I’m no cop. I leave that to the officers Josh and my dad work alongside, but I don’t think this padre sees my head shake. He’s too busy studying what I usually keep covered, and he doesn’t need a fully mobile face to show concern for burns I’ve learned will only attract the real weirdos on Grindr. I do have to clear my throat again to allow, “I don’t have the best track record with law enforcement.”

My real beef is with the justice system. Yeah, it’s needed. It also needs more nuance, which he gives me the time to explain.

“Arresting me didn’t solve my problems. Locking me up made them worse, not better. Thought I was a big man until someone bigger decided I might be competition.” That’s the only reason I can think of for my climb up a crime ladder ending with no warning. “I escalated right up until I was nineteen, and…”

I rub over skin that used to turn as gold as Isaac’s is year-round. I’d tan during summer breaks full of Josh and me diving through waves on Portuguese beaches. The last time I swam in the sea with him, my nerve endings were still so messed up I couldn’t even get goosebumps at the Atlantic’s coolness. Now I feel the ghost of them prickle when this school padre gazes.

Not at my scars.

Not into my eyes either.

He stares straight into my soul.

“And then, Joseph?” he asks softly. “After you were injured?”

That’s a polite way to describe me getting put in my place by men right at the tippy-top of a gang hierarchy I bought into as my only way to feel successful. I shake my head, still struggling to find the right words to describe the lost years after. Finally, I manage to tell him, “I had a while of barely treading water until I heard about a job at my old school for an education and welfare officer.”

“Can’t have been easy.”

“To get that job with my track record?” Hindsight lends me plenty of conviction. “Kinda think it made me the perfect candidate to reach kids like me. Even with a long list of police cautions and worse on my record, I fought for that spot and then spent years playing detective.” I snort. “Must be genetic.”

“How do you mean?”

“Because my family work in police-adjacent roles.”

“Doing?”

“Dad was a traffic squad technician. A mechanic. My brother is an analyst. Thought he’d end up as a tech millionaire but he switched to digital forensics. Now the only millions he finds are laundered.” I don’t enjoy revisiting those early days of waking up to a world of pain for me and shame for them. Didn’t matter if they never said so. My eyes worked fine. I saw it. “At leastme doing detective work of my own meant I could put in early interventions.”

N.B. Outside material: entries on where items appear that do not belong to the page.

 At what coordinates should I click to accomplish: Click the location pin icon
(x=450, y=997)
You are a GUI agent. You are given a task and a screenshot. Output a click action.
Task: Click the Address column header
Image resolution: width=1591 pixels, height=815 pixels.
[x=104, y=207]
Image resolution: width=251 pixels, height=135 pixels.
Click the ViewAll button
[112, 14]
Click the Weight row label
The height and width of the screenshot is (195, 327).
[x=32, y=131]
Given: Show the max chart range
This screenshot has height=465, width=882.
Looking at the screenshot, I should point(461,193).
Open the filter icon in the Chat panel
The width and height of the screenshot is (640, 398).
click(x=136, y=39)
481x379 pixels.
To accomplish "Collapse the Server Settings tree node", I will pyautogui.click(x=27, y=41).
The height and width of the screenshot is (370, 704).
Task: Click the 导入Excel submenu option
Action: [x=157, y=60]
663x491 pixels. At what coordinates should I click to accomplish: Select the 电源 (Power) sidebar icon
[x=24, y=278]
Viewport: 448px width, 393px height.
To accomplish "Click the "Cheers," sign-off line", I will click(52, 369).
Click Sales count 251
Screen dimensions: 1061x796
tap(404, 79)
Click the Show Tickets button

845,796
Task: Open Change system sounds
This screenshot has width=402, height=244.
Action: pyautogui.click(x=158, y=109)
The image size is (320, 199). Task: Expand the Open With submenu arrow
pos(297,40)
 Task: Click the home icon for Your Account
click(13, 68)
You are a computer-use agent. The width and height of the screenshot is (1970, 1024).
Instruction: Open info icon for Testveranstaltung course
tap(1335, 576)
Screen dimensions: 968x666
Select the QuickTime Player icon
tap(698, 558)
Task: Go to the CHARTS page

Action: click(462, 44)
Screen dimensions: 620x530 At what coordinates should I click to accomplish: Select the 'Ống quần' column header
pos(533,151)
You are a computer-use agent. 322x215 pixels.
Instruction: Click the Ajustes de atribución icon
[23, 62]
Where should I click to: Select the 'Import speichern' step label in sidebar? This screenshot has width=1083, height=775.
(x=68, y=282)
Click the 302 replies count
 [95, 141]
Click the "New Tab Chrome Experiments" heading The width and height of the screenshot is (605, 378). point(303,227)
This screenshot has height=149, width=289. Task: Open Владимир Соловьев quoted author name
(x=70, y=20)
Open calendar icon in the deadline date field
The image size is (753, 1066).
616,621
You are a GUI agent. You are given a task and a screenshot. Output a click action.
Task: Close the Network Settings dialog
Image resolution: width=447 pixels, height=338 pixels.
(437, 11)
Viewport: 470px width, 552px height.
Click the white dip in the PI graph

One eyebrow rises. I answer his unasked question.

“When I used to be a hands-on welfare officer, a kid’s lunch box being empty once could be accidental. Twice signals bigger potential issues.” I scan the sparkling windows of this impressive building. “Don’t imagine you have much of that problem.”

He puts me in my place, if gently. “Most of our boarding students have a free place here.”